#### [Bloc de texte]

..........

Dans le rapport annexé, il est dit également que les ESPE doivent largement s’ouvrir à l’ensemble des praticiens, qu’il s’agit de développer une culture commune entre tous les étudiants de ces ESPE et de promouvoir des projets transversaux.
On insiste aussi sur l’importance de la formation continue.

Nous ne pouvons qu’approuver de telles intentions qui rejoignent nos convictions ! Mais, mais… il y a loin de la coupe aux lèvres. Et la parole ministérielle si elle se doit de montrer le chemin ne doit pas être une “méthode Coué” niant les difficultés de la réalité.

Les échos qui nous viennent de plusieurs académies sont en général plutôt désabusés.
La construction des ESPÉ reposant sur des structures complexes n’est pas complètement terminée. Cela a demandé beaucoup d’énergie alors que la rentrée 2013 est à venir et demande un effort de préparation important. Pour les ESPÉ, on a attendu vainement le “choc de simplification“…
Les “usines à gaz” que seront les ESPÉ risquent d’être aussi des coquilles vides dans la mesure où l’essentiel de la formation reposera sur les universités et qu’il n’y aura pas forcément de “lieu” de rencontre et de formation commune des futurs enseignants. Les arbitrages rendus en faveur de l’Enseignement supérieur et de la Recherche et la place du concours en fin de M1 aboutissent à des tentatives de mainmise de l’Université dans ce qu’elle a de moins bon (le savoir disciplinaire asséné d’en haut). On risque alors de ne faire que reproduire l’existant !
Dans de nombreux lieux, les mouvements pédagogiques et d’éducation populaire (dont nous sommes) qui sollicitent leur implication dans la formation sont au mieux écoutés poliment, mais sans qu’on sente la volonté de les intégrer.

..........

#### [Informations extraites]
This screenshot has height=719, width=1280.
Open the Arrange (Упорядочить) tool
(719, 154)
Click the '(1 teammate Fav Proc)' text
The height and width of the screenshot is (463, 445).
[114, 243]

..........

#### [Consigne]
Recopiez à l'identique, dans le texte sur les ESPE, tout ce qui va de « La construction des » jusqu'à « que reproduire l’existant ! ».

#### [Résultat]
La construction des ESPÉ reposant sur des structures complexes n’est pas complètement terminée. Cela a demandé beaucoup d’énergie alors que la rentrée 2013 est à venir et demande un effort de préparation important. Pour les ESPÉ, on a attendu vainement le “choc de simplification“…
Les “usines à gaz” que seront les ESPÉ risquent d’être aussi des coquilles vides dans la mesure où l’essentiel de la formation reposera sur les universités et qu’il n’y aura pas forcément de “lieu” de rencontre et de formation commune des futurs enseignants. Les arbitrages rendus en faveur de l’Enseignement supérieur et de la Recherche et la place du concours en fin de M1 aboutissent à des tentatives de mainmise de l’Université dans ce qu’elle a de moins bon (le savoir disciplinaire asséné d’en haut). On risque alors de ne faire que reproduire l’existant !